GEGEVEN OPDRACHT
Kun je alles in de lijst hieronder, vanaf het begin tot en met de regel met "Action: (601, 73)", letterlijk afdrukken? Laat de afbeeldingen daarbij weg.

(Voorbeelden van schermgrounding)
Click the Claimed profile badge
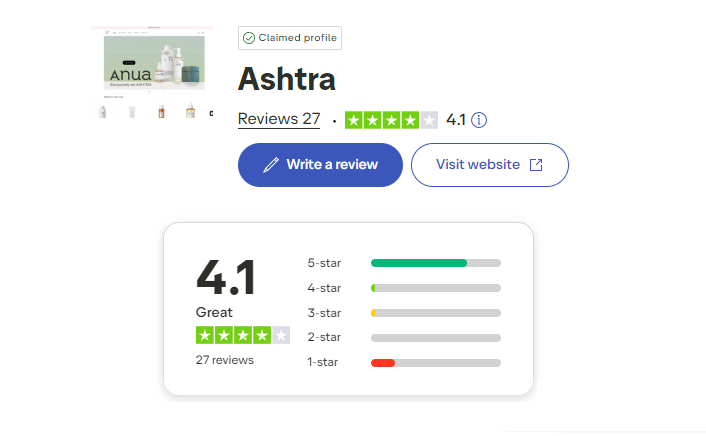The image size is (706, 436). pyautogui.click(x=290, y=38)
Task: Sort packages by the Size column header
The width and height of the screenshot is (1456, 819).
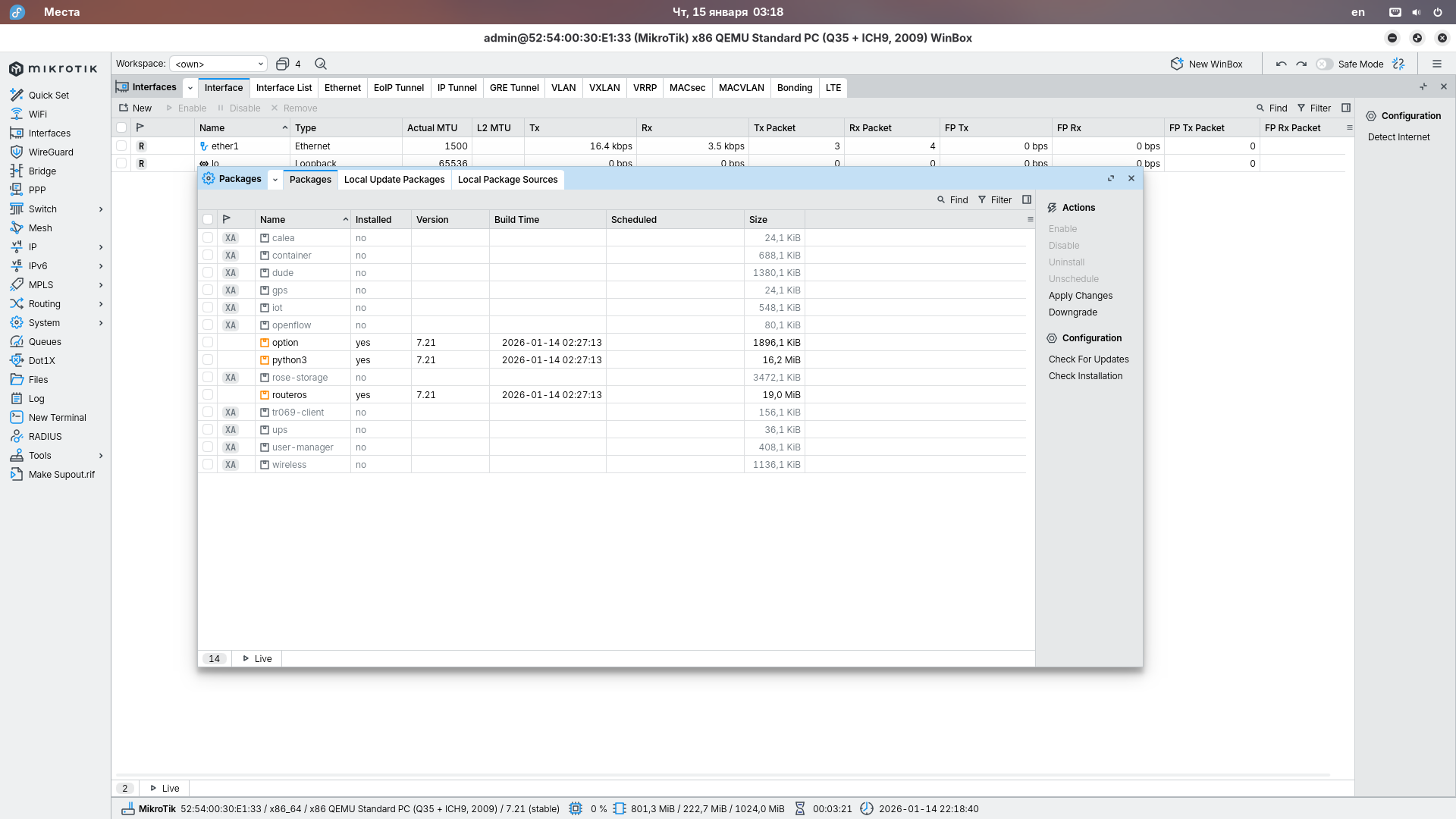Action: click(758, 219)
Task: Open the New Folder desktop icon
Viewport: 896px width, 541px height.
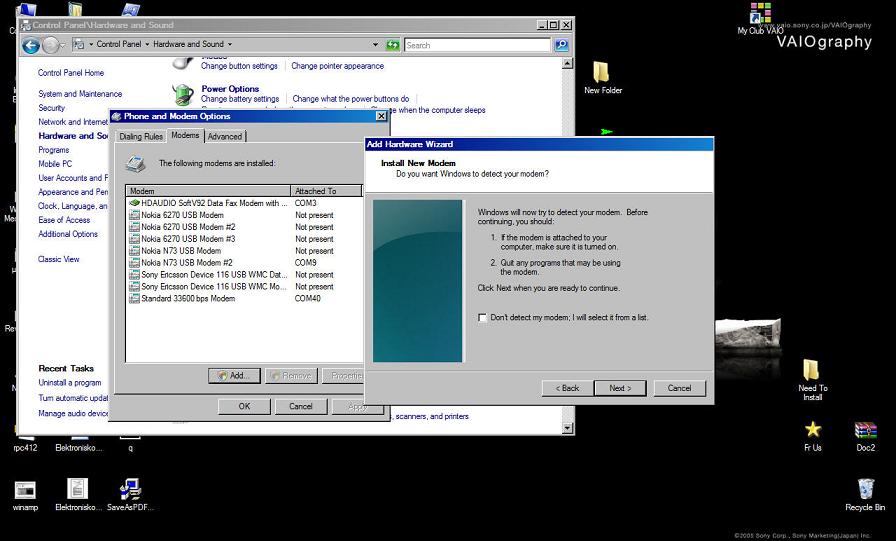Action: (601, 73)
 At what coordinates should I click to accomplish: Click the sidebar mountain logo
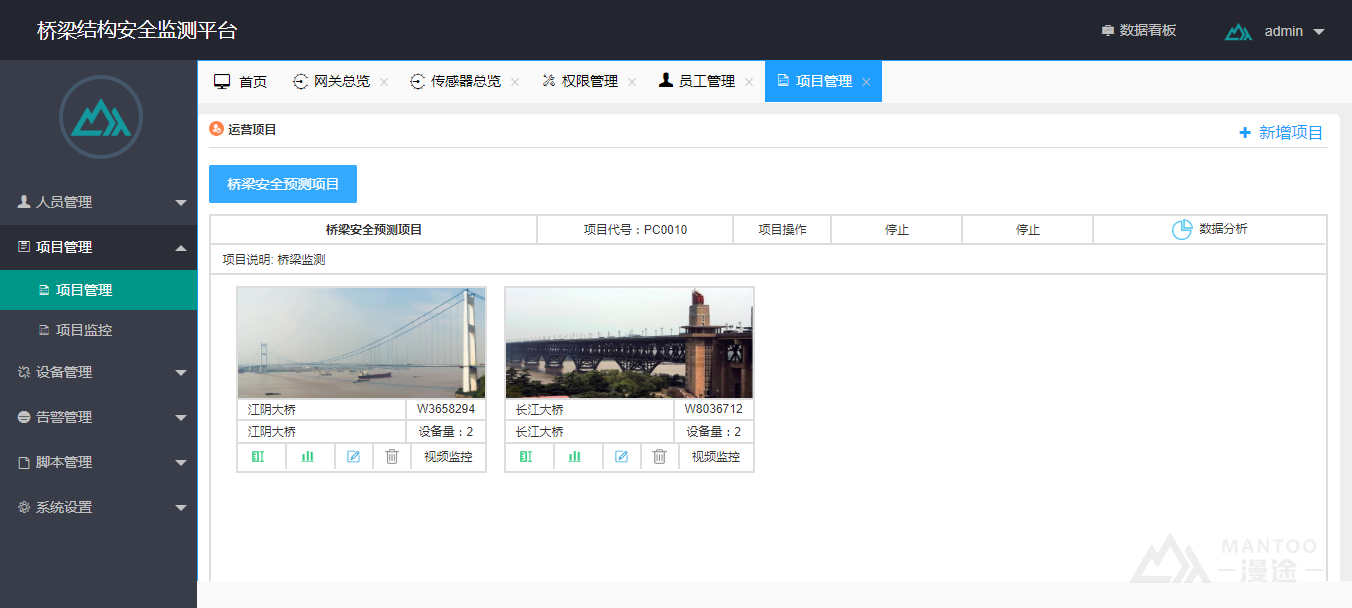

UITVOER
Click the Claimed profile badge
The image size is (706, 436). pyautogui.click(x=290, y=38)
Task: Sort packages by the Size column header
The width and height of the screenshot is (1456, 819).
Action: click(758, 219)
Task: Open the New Folder desktop icon
Viewport: 896px width, 541px height.
Action: (601, 73)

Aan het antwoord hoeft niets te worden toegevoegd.